President of the Executive Council of Corsica
- In office 17 December 2015 – 21 April 2026
- Preceded by: Paul Giacobbi
- Succeeded by: Bianca Fazi (acting) Gilles Giovannangeli

Mayor of Bastia
- Incumbent
- Assumed office 28 March 2026
- Preceded by: Pierre Savelli
- In office 5 April 2014 – 7 January 2016
- Preceded by: Émile Zuccarelli
- Succeeded by: Pierre Savelli

Personal details
- Born: 20 April 1967 (age 59) Bastia, Corsica, France
- Party: Femu a Corsica
- Parent: Edmond Simeoni (father);
- Education: University of Corsica Pasquale Paoli
- Profession: Lawyer

= Gilles Simeoni =

French jurist, politician and lawyer

Gilles Simeoni (/fr/, /co/; born 20 April 1967) is a lawyer and politician from Corsica, France serving as Mayor of Bastia since 2026. He was previously mayor of Bastia from 2014 to 2016 and served as president of the executive council of Corsica from 2015 until his resignation in 2026. Notably, Simeoni served as the Corsican nationalist Yvan Colonna's lawyer at his trial for the assassination of Claude Érignac.
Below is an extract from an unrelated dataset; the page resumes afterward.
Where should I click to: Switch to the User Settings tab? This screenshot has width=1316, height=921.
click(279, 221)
==Early life and education==
He is the son of Edmond Simeoni and the nephew of Max Simeoni.

He has a masters in law and a doctorate in political science specializing in Mediterranean Politics in the European Union which he received after his studies at the university of Corsica and Aix-en-Provence.

==Legal career==
He began practicing law on 27 October 1994 and was one of the best known criminal lawyers in Corsica.
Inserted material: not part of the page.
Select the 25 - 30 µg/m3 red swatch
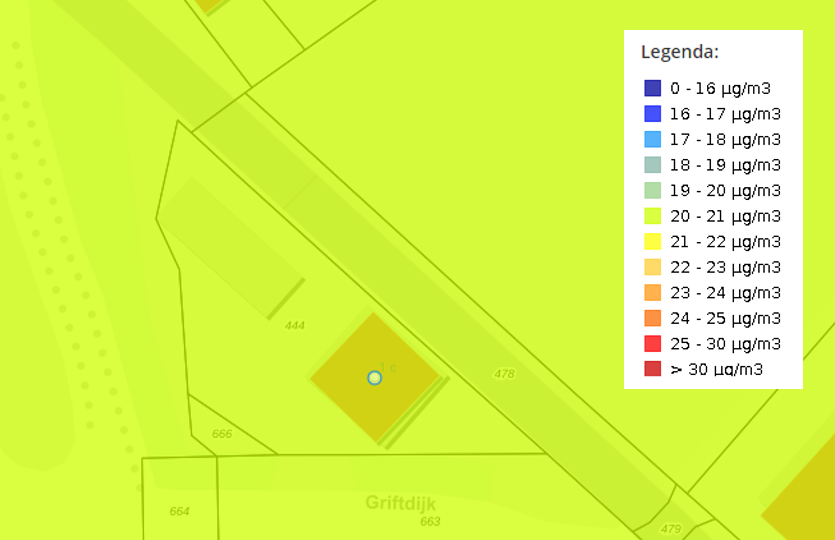 tap(652, 343)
He was one of Yvan Colonna's lawyers at his trial for the assassination of Claude Érignac and in 2010 he was listed as one of the thirty most powerful lawyers in France by the magazine GQ6.

After becoming mayor of his home town of Bastia in 2014 he decided to stop practicing law.

==Political career==
===Early years===
He was first politically active when he was at university, having been an active member of his student union. The beginning of his political career came in 2001 when Simeoni and the A Mossa Naziunale movement, which he led at that time, supported Marie-Jean Vinciguerra during the Bastia municipal elections.

In 2003 he did work with the Ligue des droits de l'homme.

In 2007 Gilles Simeoni ran to represent Haute-Corse's 2nd constituency. Lozzi, the town that Simeoni's family originally came from, is within this electoral district. In the first round he received just 13.5% of votes (third place) and did not pass on to the second round. Despite this he would later go on to describe this campaign as a tipping point in his life.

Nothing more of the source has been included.